In other news, you can now follow us on twitter, here.

WAC Elsewhere

It is always useful and inspiring to hear about how other institutions are promoting and continuing the WAC movement. Exploring the work of like-minded WAC philosophy-followers is validating, and fun, especially when expressed via media, and not just written articles. For example, here is a short and informative “cheat-sheet” video on WAC practices by Purdue Owl.

A great resource on WAC philosophy, and on incorporating WAC principles into your classroom, can be found at the WAC Clearing House. The Clearing House folks eloquently cover all of the topics in our work and workshops this year, plus more.

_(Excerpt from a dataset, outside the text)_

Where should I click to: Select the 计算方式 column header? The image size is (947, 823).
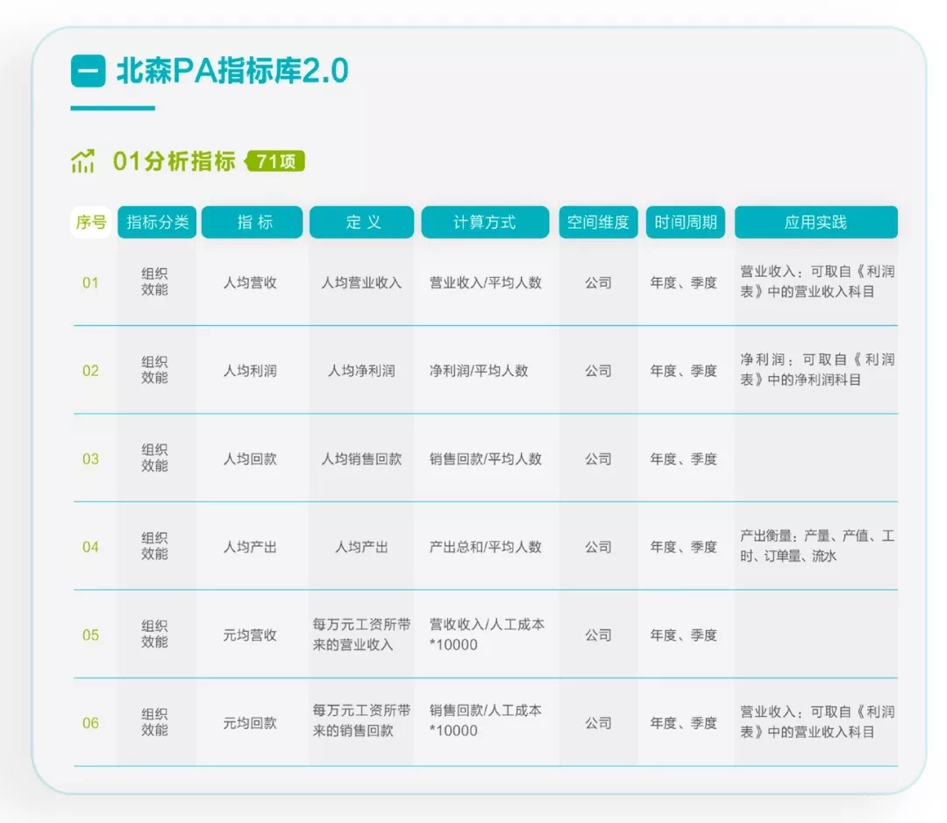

One aspect they highlight well is one that is particularly relevant for faculty in our CUNY system: an assurance that adding more writing to coursework across the curriculum will not increase grading or prep time much, if at all. For example, see this link on peer review and supplemental writing assignments, and this one on how to handle responding to draft grading, with links on time-saving tips such as using shorthand for grading, and not correcting grammar too much.

For any faculty who don’t have a chance to go through these links, and even for those who do, our workshops are a useful shortcut, and they even come with lunch. We can also be contacted, as always, for an appointment for an individual consultation.

Tailoring Expectations

One useful perspective-realignment I’ve found useful raising to faculty, particularly those who don’t teach strictly “English,” is the that many assignments have implicit writing assumptions which must be made explicit.  It is difficult sometimes to see the necessity of writing underlying even ostensibly non-“expressive,” or technical, assignments.  This sounds like an easy, or superficial suggestion, but consider, for instance, courses which integrate design and writing in an integrative and mutually-informing manner — in order to produce any sort of finished, visually appealing document, the writing present within must be coherent and “finished;” yet, this expectation is often only alluded to tacitly.  Further, even if one is actively grading “writing,” it is often difficult to break down this “writing” requirement into constitutive units the students can follow, or knowingly deal with on an individual, then total, basis. As an added benefit, when students are made more conscious about articulation, even in a small way regarding a tangible quality of writing, it makes them more aware of the total flow and logic of their work.  (These tangible qualities are then able to compound, and inform one another.)

One possible suggestion:  Perhaps (even as a sort of pedagogical thought experiment), try outlining one or two explicit qualities of writing to be graded, or paid attention to, in a non explicitly English or even humanities assignment.  As we often discuss at WAC, try to scaffold, or otherwise anticipate the exact skill you would like them to exercise by introducing it earlier than the exact moment you wish them to recall or produce it.  Then, see if, for example, should you ask them to pay attention to something like topic sentences, or even choosing neutral, or discipline-specific jargon for the assignment, whether the overall clarity of thought, and quality of product produced, improves.

This means of “tailoring” expectations, or honing in on required, but implicit, qualities of writing in assignments, is also transferable to other areas, such as peer review.  Rather than asking students to holistically grade entire documents for “quality” or “followability,” try to hone in on two or three qualities (perhaps even breaking a “thesis” question down into a subcategory or two), and set firmly-defined timelines for how long students spend on each portion.  This means of narrowing the scope of the students’ attention will likely improve the sharpness and nuance of the skills paid attention to, and overall improve the logic, thinking, and argument of the writing, and writing-reliant aptitudes, required.